At a minimum, katello upgrade instructions needed to be updated, e.g. to include a simple find to see if there is a potential issue:
# find /var/lib/pulp/media/ \! -user pulp -ls
and then instruct the user to do the chown.
But I kind of don’t like these upgrade instructions where users have to fix things, that got broken somehow, when it could be easily scripted…
I think the best place for this would be in the Installer since it’s what maintains the overall state of the server’s configuration. To fix the issue a user would only need to re-run the foreman-installer. That would be better than a rake task since no documentation would be needed. Although, it makes me wonder why the other file permission steps from the Pulp 2 - Pulp 3 migration weren’t in the installer.
Has anyone tested updating the permissions to see if that does fix the issue?
@ekohl or @wbclark I’m curious what you would think about having the installer ensure that all permissions under /var/lib/pulp/media are owned by pulp. It would probably mean we’d just need another addition here? puppet-pulpcore/config.pp at master · theforeman/puppet-pulpcore · GitHub
This fixed the problem for me, many thanks!
I have a PR out that should fix this: Fixes #34631 - Recurse into artifacts folder to ensure owner is proper by ianballou · Pull Request #250 · theforeman/puppet-pulpcore · GitHub
I would not expect this to ever happen in a pure Pulp 3 world. It certainly is a problem something that happens in 2->3, but once you’re on Pulp 3 (and fixed the permissions once) it should never show up again. That’s why I’m very hesitant to add this to the installer (due to the significant cost on large installations).
I was sure we implemented this, but somehow I can’t find it so we missed this?
I’m having a hard time getting Pulp to create hard links during the migration process. Perhaps most people are migrating without hard links? It doesn’t make sense that more people aren’t hitting this issue. If artifacts have apache:pulp permissions, Katello will have failing sync tasks.
I suppose we don’t need to dig too deep into the cause if the fix is a one-time deal.
I thought it was a problem with pulpcore 3.16 trying to chmod on files, which didn’t happen with 3.14…
I did try flipping some artifacts to have apache:pulp ownership on Pulpcore 3.14 and I got sync issues. Maybe somehow the artifacts with bad ownership were ignored on 3.14, but that’s just a guess. Were those artifacts hard linked by any chance? Perhaps by now the hardlinks have been overwritten, but I’m not sure how that stuff works in Pulpcore.
My production server is still on 4.2 and pulpcore 3.14 and has no sync issues.
I have upgraded a clone of that server and it has this issue after the upgrade. So it has to be something between 4.2 and 4.3…

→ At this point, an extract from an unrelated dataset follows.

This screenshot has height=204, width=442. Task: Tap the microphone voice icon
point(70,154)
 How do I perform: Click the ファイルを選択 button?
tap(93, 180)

@iballou To be honest, I was - and still am - affected by a migration issue, which could be traced back to this. Some number of files were never migrated over to Pulp 3 and I get tons of 500 errors when using those affected repos. I opened some issues in here but we never got a resolve. So maybe that is all related in a way.
Hi @rbremer, if you’re still having Pulp troubles relating to older posts of yours, feel free to create a new post or ping “katello” on the older ones. For example, I’m not sure if this is still causing you troubles, but I wonder if it would be solved by increasing the sync timeouts in the settings (that caused a ton of people issues before): Still fighting with the repair of repositories after migrating to Katello 3.18 (now on 4.1.2)
(I also don’t mind when people ping me directly on threads, sometimes I’m a bit busy and forget to browse the forums).
@iballou Thank you Ian! I will ping Katello on that one. Its an issue which bugs me for months now and I think it should be easily fixable, but I can’t figure out how to do it properly.
@ekohl Are you thinking of foreman-maintain prep-6-upgrade? I think this is only properly part of the satellite scenario of foreman-maintain… I forget the exact commands it executes, but it involves preparing the Pulp 2 files on disk for hard linking, which should be used before the content prepare and content switchover commands are run.